“Seni kırdığım yerden beni de kırdılar”

Abone Ol

Şair sözüdür. Ben yokken, bir köşede söylenmiş… Ben uyurken uyanık kalmış şair… Söz yakıcı… Keskin… Birhan Keskin sözü: “Seni kırdığım yerden beni de kırdılar/Ben hiçbir cümleyle ağlayamam artık seni.”

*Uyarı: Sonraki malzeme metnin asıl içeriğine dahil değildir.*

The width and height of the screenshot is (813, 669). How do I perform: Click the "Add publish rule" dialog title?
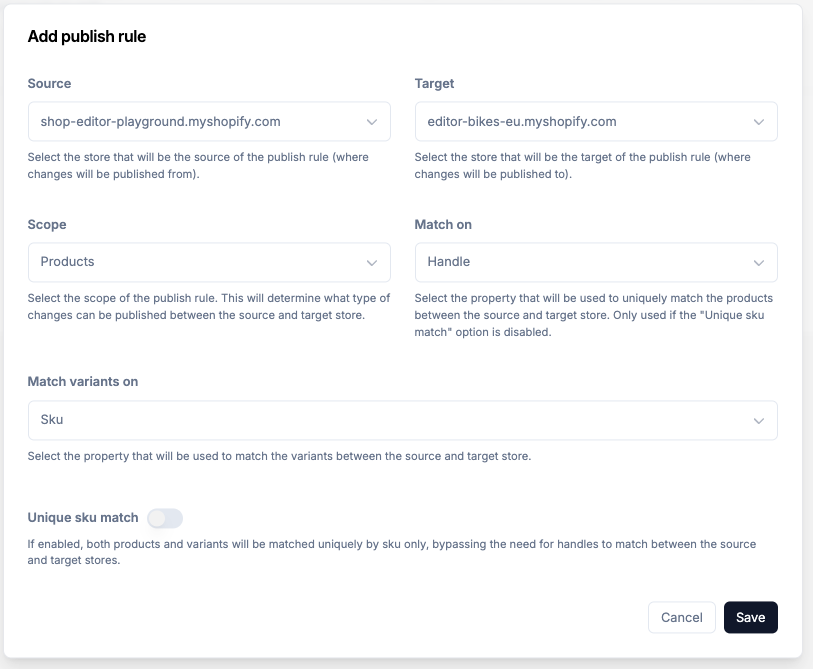coord(87,37)
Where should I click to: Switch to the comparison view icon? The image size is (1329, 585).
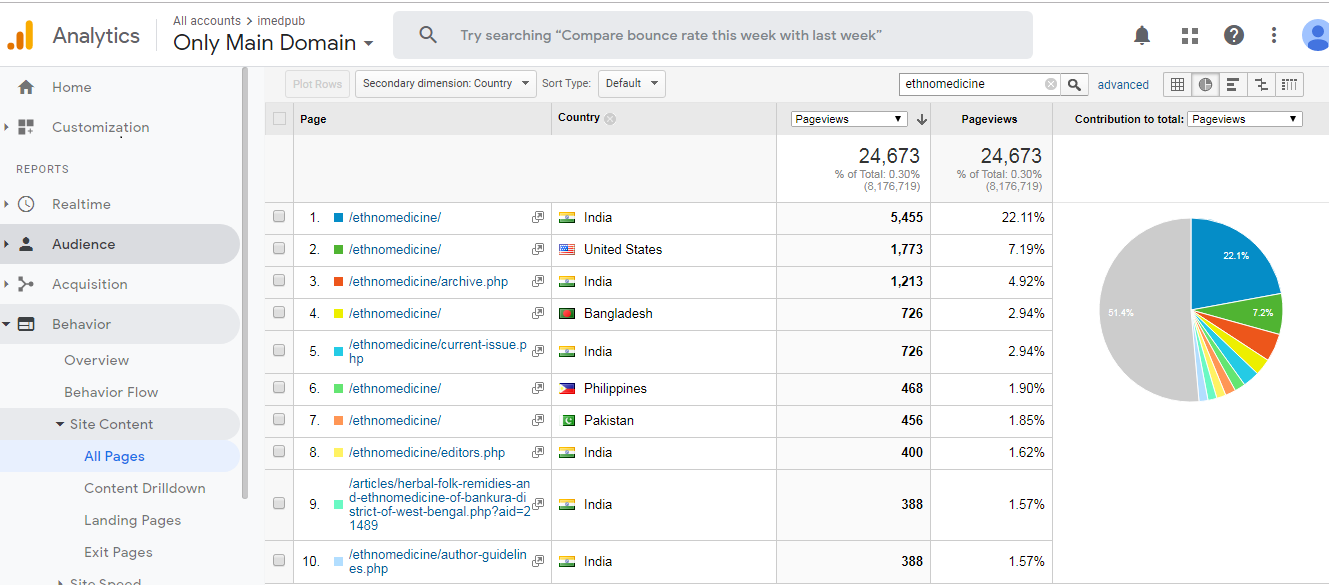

Hakiki şiiri beni kesmek üzere benden uzakta bilenen bir kılıca benzetiyorum. Al işte…  Gel de yaralanma… “Aman sen de…” deyip geç kolaysa… İçimin dehlizlerinde unuttuğum bir tüneli adımlıyor şair. Kalbimde uyuttuğum bir yaranın kabuğunu kaldırıyor. Yaslandığım duvarlardan taşlar düşürüyor. Huzurumun tenha gölüne bir taş fırlatıyor. İçimdeki küllere üflüyor, ocağımın közlerini harlıyor. Rahatsızım… Sözü duymadan öncesi gibi olamayacağım artık. Miladıma eşik oldu söz. Gömleğimi yırttı. Loş bir kuyuya itildim. Sarsıldım. Sendeledim.

Ben de bir yerimden kırıldım. “Seni kırdığım yerden beni de kırdılar” cümlesi bir yerimden kırdı beni. Ağzıma ağlamadan alamayacağım cümle de aynen şöyle: “Ben hiçbir cümleyle ağlayamam seni artık!”

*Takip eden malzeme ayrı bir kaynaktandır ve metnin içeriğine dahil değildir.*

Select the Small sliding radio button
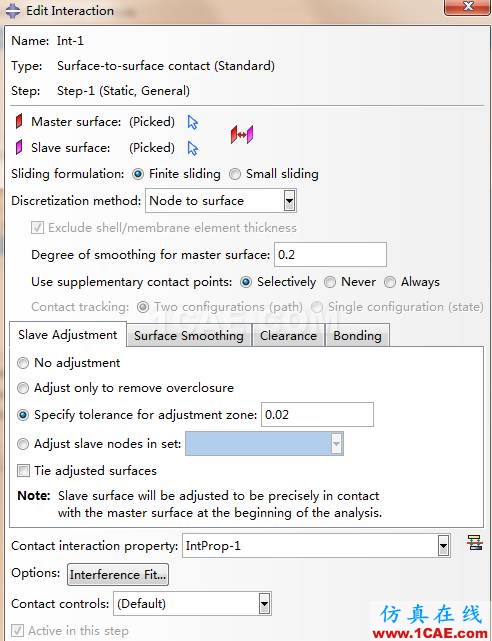Screen dimensions: 492x641 235,174
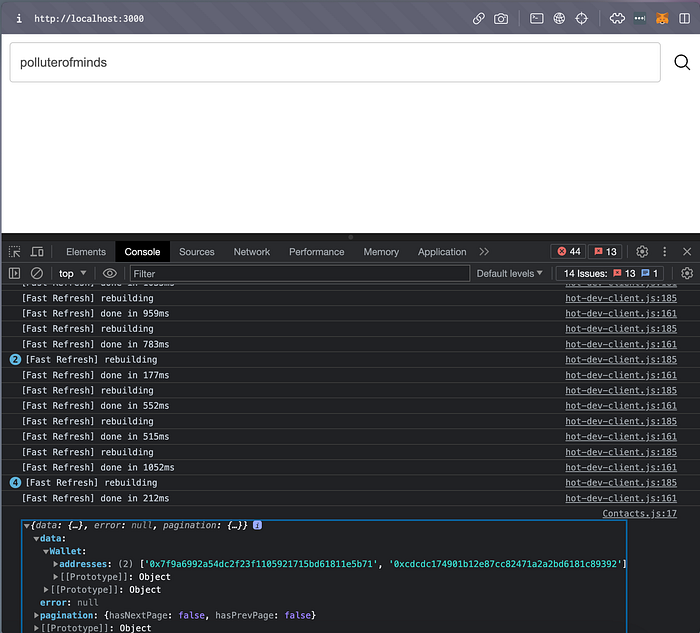Viewport: 700px width, 633px height.
Task: Toggle live expression eye icon
Action: point(110,273)
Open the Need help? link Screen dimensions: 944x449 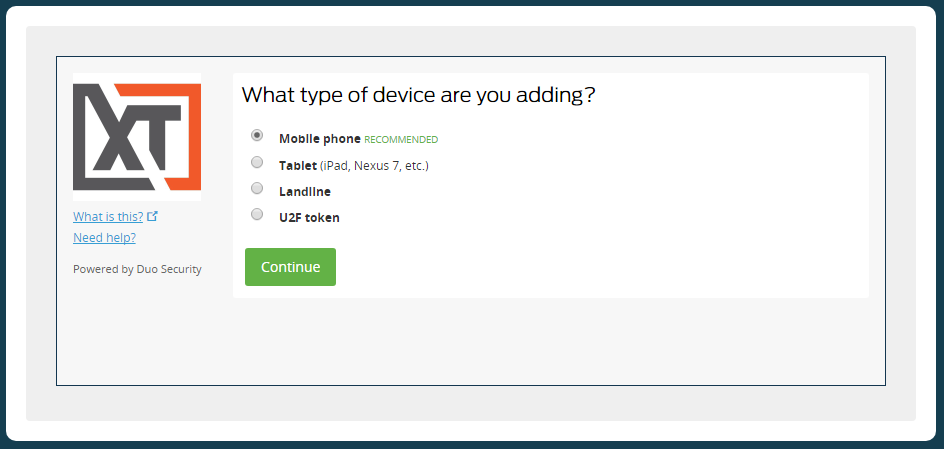(104, 238)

“Sana ağlayamam” demiyor şair… “Seni ağlayamam” diyor. Demek ki sevgili gözde, gözün de içinde… Gözyaşının ta kendisi… Ağlarsa ayrılacak sevgili. Düşecek gözden… Ağlamazsa kalacak sevgili. Ağlamadan da sevgiliye sevgili olunmaz ki…

Gözyaşı imzasıdır hasretin. Şiirlerin en sıcağıdır. Ruhun bedene sığmayıp taşmasının usaresi… İnsanın öz suyu… Kırılmak, insanın sahicilik testi. Kırılmıyorsa insan, kırılgan değilse, kalbi çekilmiş olmalı göğsünden. Çünkü insan ‘zorluk üzerine” yaratılmıştır. ‘Yokuş yukarı’ sürülmüştür. Kırılmıyorsa insan, insan değil.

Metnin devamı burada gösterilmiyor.